Documento:
La larga (y a veces complicada) sombra de los padres en el mundo del tenis
Stefano Capriati puso a su hija, futura número uno, a hacer abdominales desde bebé. El de Mary Pierce forzó la creación de una norma que vetaba de los partidos a los familiares mal comportados. Damir Dokic prohibía a su hija dormir en el hotel si perdía. Los podios de este deporte suman varias historias de terror de progenitores difíciles
Esta semana se ha vuelto a hablar de la presión que sufren los deportistas de élite. Naomi Osaka abandonó el lunes el torneo Roland Garros alegando motivos de salud mental, y de ello se ha culpado tanto a medios como a patrocinadores. Incontables artículos han respasado esta semana los peligros de acceder al deporte de élite demasiado joven. Y, de paso, sobre el papel que juegan las presiones familiares en estas historias, un terreno sobre el que se encuentra con frecuencia la sombra del padre del atleta.
Hace apenas un mes, durante el Master de Roma, la española Sara Sorribes se enfrentaba a la italiana Camila Giorgi cuando la juez de silla se vio obligada a pedir ayuda tras sentirse amenazada por el padre de esta última, Sergio Giorgi. “¿Es posible que venga alguien? El padre de Giorgi está muy enfadado y me gustaría tener a alguien aquí”, comunicó por walkie-talkie ante la mirada impertérrita del progenitor.
Giorgi es conocido en el circuito por su comportamiento extravagante. Este argentino, veterano de la guerra de las Malvinas, es uno de esos padres que sin ningún conocimiento previo sobre tenis se convierten en entrenadores y representantes de unas hijas cuyas carreras diseñan desde la cuna. Esta figura, la del padre-entrenador que puede resultar muy controvertida. “Desde el punto de vista de la teoría del apego, la relación sana o más saludable entre progenitores e hijos es la del apego seguro, ser fuente de protección, ofrecer cuidado adaptativo”, explica la psicóloga del deporte Diana Sánchez. “En cambio la del entrenador es una figura más directiva, con objetivos y quizá en ocasiones más enfocada en ellos, que luego además no compartirá situaciones de ocio, etcétera... No se puede funcionar en ambos niveles con la misma intensidad con la misma persona”.

Material proporcionado:
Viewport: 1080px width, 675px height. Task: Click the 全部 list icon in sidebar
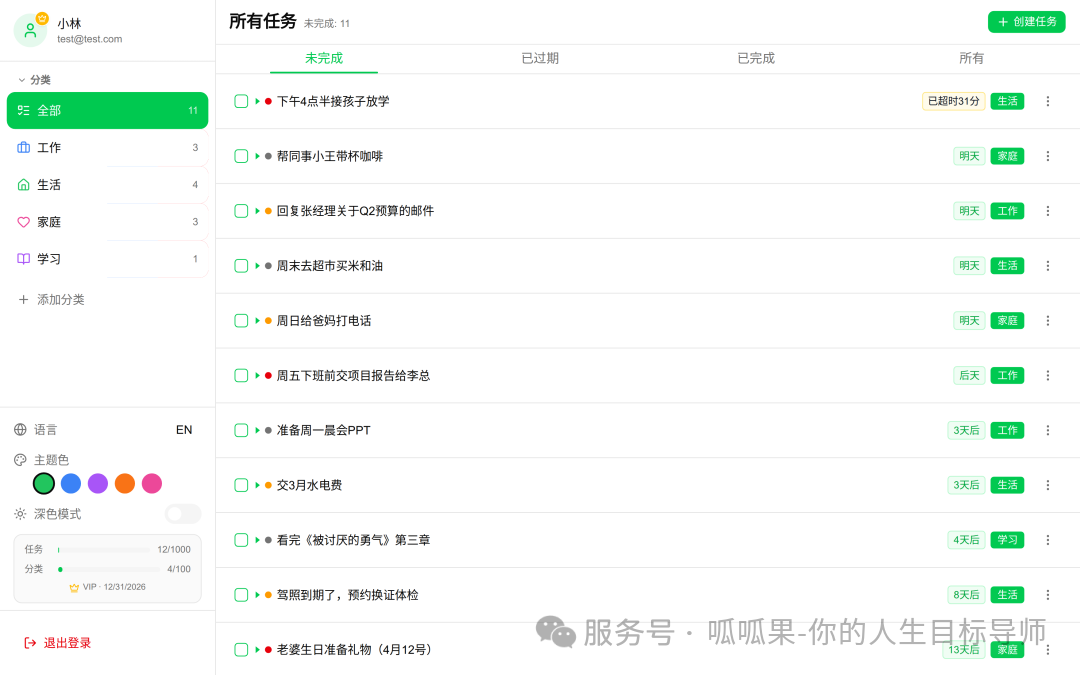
--
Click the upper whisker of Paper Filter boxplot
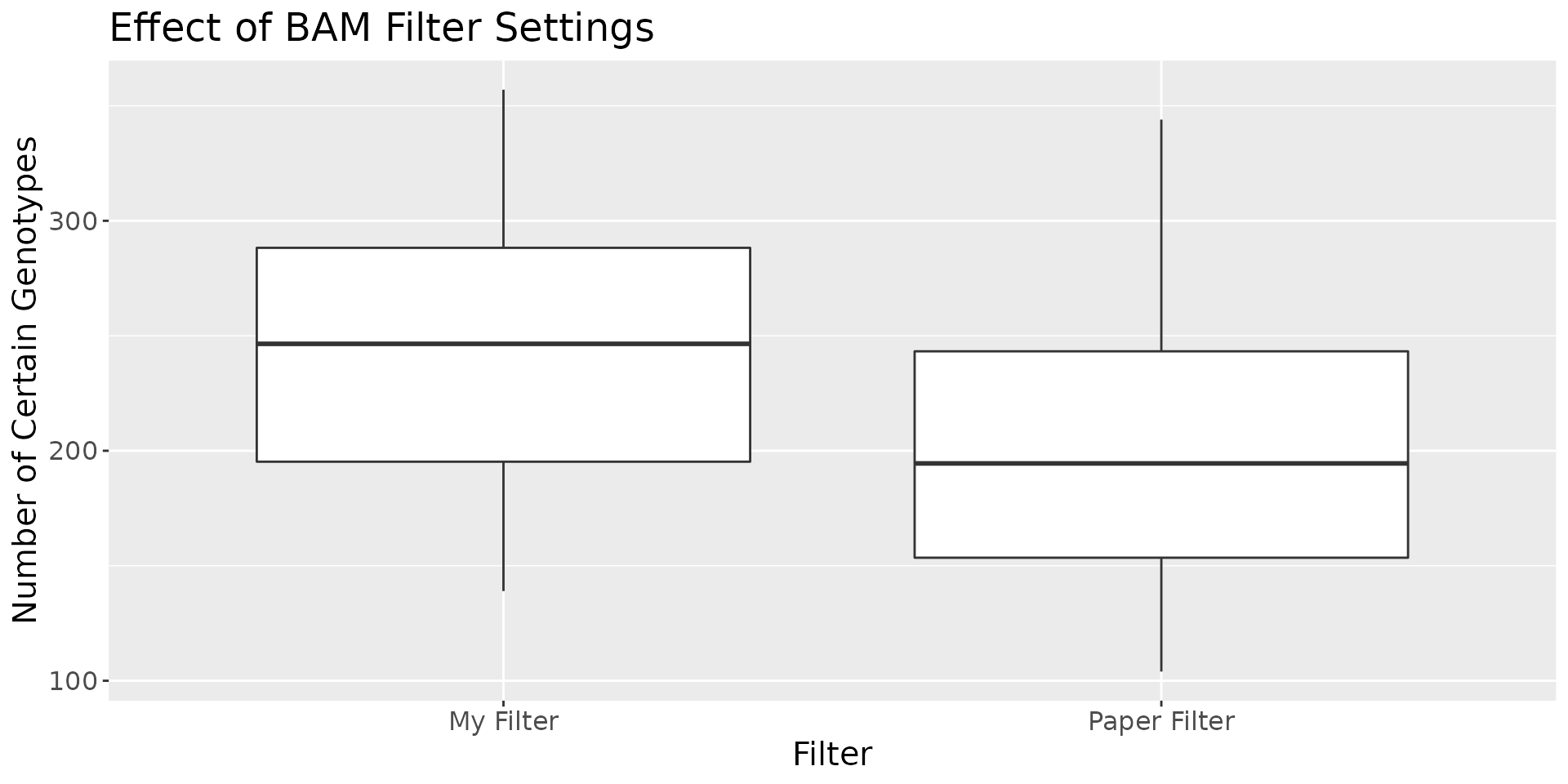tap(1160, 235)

Tareas requeridas:
**1.** Transcriba del artículo sobre los padres en el tenis el fragmento que comienza en "Hace apenas un" y termina en "impertérrita del progenitor.".
**2.** Según el artículo sobre los padres en el tenis, ¿de qué guerra es veterano Sergio Giorgi?
**3.** Prolongue el artículo sobre los padres en el tenis a partir de su última oración.
Las filas proceden de una fuente ajena al artículo sobre los padres en el tenis.

Resultados en orden:
**1.**
Hace apenas un mes, durante el Master de Roma, la española Sara Sorribes se enfrentaba a la italiana Camila Giorgi cuando la juez de silla se vio obligada a pedir ayuda tras sentirse amenazada por el padre de esta última, Sergio Giorgi. “¿Es posible que venga alguien? El padre de Giorgi está muy enfadado y me gustaría tener a alguien aquí”, comunicó por walkie-talkie ante la mirada impertérrita del progenitor.

**2.** De la guerra de las Malvinas.

**3.**
“¡Mary, mata a esa zorra”: Los gritos de Jim Pierce
Nadie sabe más de intensidad que el padre de Mary Pierce, la elegante francesa que con su casi metro ochenta irrumpió en el circuito a finales de los ochenta con apenas 14 años. Es la de Mary del famoso grito, “¡Mary, mata a esa zorra!”, que gritó su progenitor, Jim Pierce, desde la grada durante un partido de juveniles entre su hija y la búlgara Magalena Maleeva, el exabrupto ineludible en toda crónica sobre la jugadora. Su mal comportamiento llevó a la WTA (Asociación de Tenis Femenino por sus siglas en inglés) a promulgar la ley Jim Pearce, que impide la conducta abusiva de jugadores, familiares o entrenadores durante el transcurso de un partido. Quien la quiebre, estará vetado de las pistas durante cinco años.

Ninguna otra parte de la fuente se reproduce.